# Nikon D3000 After D5000 - Anyone Else Confused?



## CWN (Nov 28, 2009)

The D5000 has a nice CMOS sensor, the D3000 shares the old CCD sensor of the camera it replaced, the iconic D40.

Why did Nikon even release the D3000?

Am I the only one a little confused by this? Really, if they wanted a lower priced entry level DSLR, why not just continue the D60 line?

Seems to me Nikon re-invented the wheel 4 times now.

D40
D40x
D60
D3000

I do realize the subtle differences between the releases, but what I don't get is that with an already released entry level CMOS sensor camera body - why release a new CCD body?

Personally, I would have let the D40 continue on as the champion entry level DSLR it has proven to be, none of the others were even necessary in my opinion.

Other than the interface on the D3000 (could have been a firmware upgrade to the D60), can anyone explain to me why Nikon chose this path?

Sidenote:
D3000 owners, don't get me wrong here - I think the D3000 is an excellent camera body, I love the D40 and D60 - I just don't understand why they released yet another rendition of essentially the same thing.


----------



## KmH (Nov 28, 2009)

Don't forget that Nikon sells worldwide.

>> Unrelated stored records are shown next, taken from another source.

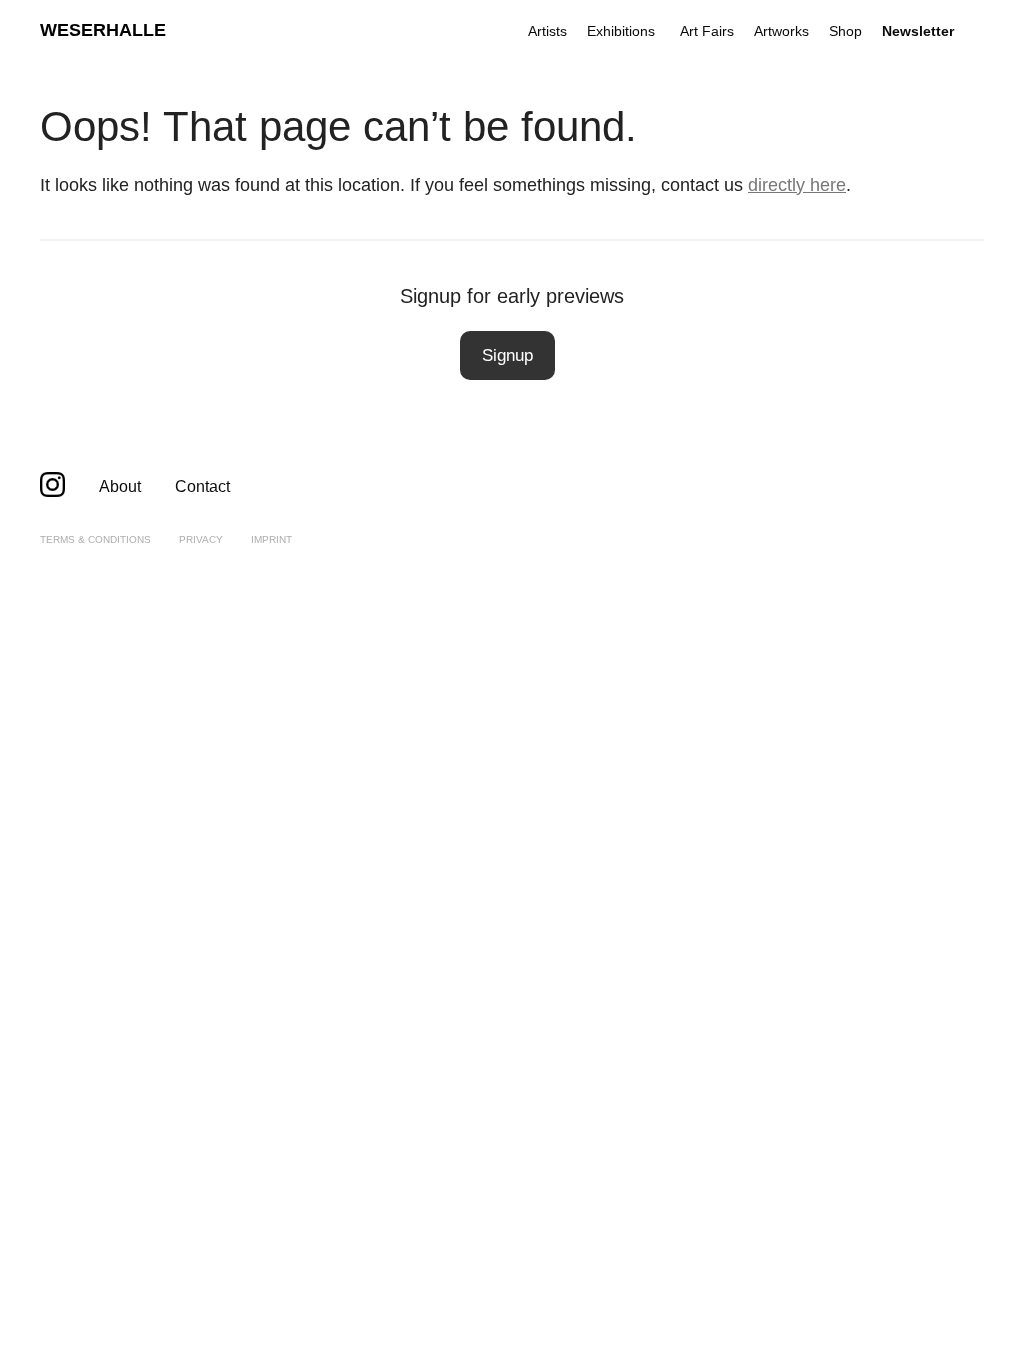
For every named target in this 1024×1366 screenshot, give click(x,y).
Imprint (271, 539)
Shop (845, 31)
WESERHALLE (103, 30)
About (120, 486)
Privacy (201, 539)
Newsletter (918, 31)
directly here (797, 185)
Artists (547, 31)
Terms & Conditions (95, 539)
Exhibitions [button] (621, 31)
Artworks (781, 31)
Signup (507, 355)
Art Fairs (707, 31)
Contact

That makes it kind of hard to second decern their overall strategy.


----------



## dhilberg (Nov 28, 2009)

Probably an effort to keep costs as low as possible while introducing a new product. Consumers expect new electronic products to be released on a routine basis. If they would have just went on with the D40, it could be considered the "same old thing." Because the D3000 is newer, people think it's better.

That's my guess. I wouldn't really look into it any deeper than that.


----------



## Dominantly (Nov 28, 2009)

Maybe because that's how business works? Anything that sits too long becomes boring for a brand. The D60 needed to happen, and the D3000 just appears to be a quick refresher to keep newbies attention, while getting them to spend just a tad bit more money, for some features seen on more expensive models.
The D3000 is worthy of replacing the 40/60, and should make people feel like their are buying new technology.


----------



## hossmaster (Dec 1, 2009)

i don't think I would ever get used to a camera without a top lcd screen.


----------



## CWN (Dec 1, 2009)

You're right!

I remember with my D40 how I didn't think it was a big deal since the info was on the back - but now I don't know how I'd get by without it


----------



## FrankLamont (Dec 1, 2009)

They opt to replace the D40. Almost identical, but higher pixel count, which is primarily what buyers looking in that region particularly look at first.


----------



## schumionbike (Dec 1, 2009)

The D3000 does have a better focus system than the D40 which is a worth while improvement.  I have the D40 though and it's a great camera, the D40 is more bargain for your buck probably,


----------



## Dwig (Dec 2, 2009)

CWN said:


> ... the D3000 shares the old CCD sensor of the camera it replaced, the iconic D40....



Quite incorrect!

The D40 is the "odd man out" in the D40, D40x, D60, & D3000 series. The D40 used an antique CCD related to that in the D50 and D70. 

The D40x was a D40 with an upgraded sensor. The D60 was an upgraded D40x, not D40, with dust reduction and a few other improvements. The D3000 (new naming sequence but otherwise just another step on the path) is a D60 with a much improved AF sensor system as its primary enhancement.

The D5000 this a different animal. It is a hybrid between the D90 (same AF system, CMOS sensor, and video functions) in a simplified body similar to the entry level D3000, but with a rather nice positionable LCD panel.


----------



## CWN (Dec 2, 2009)

Good observation, however my point was CCD vs CMOS


----------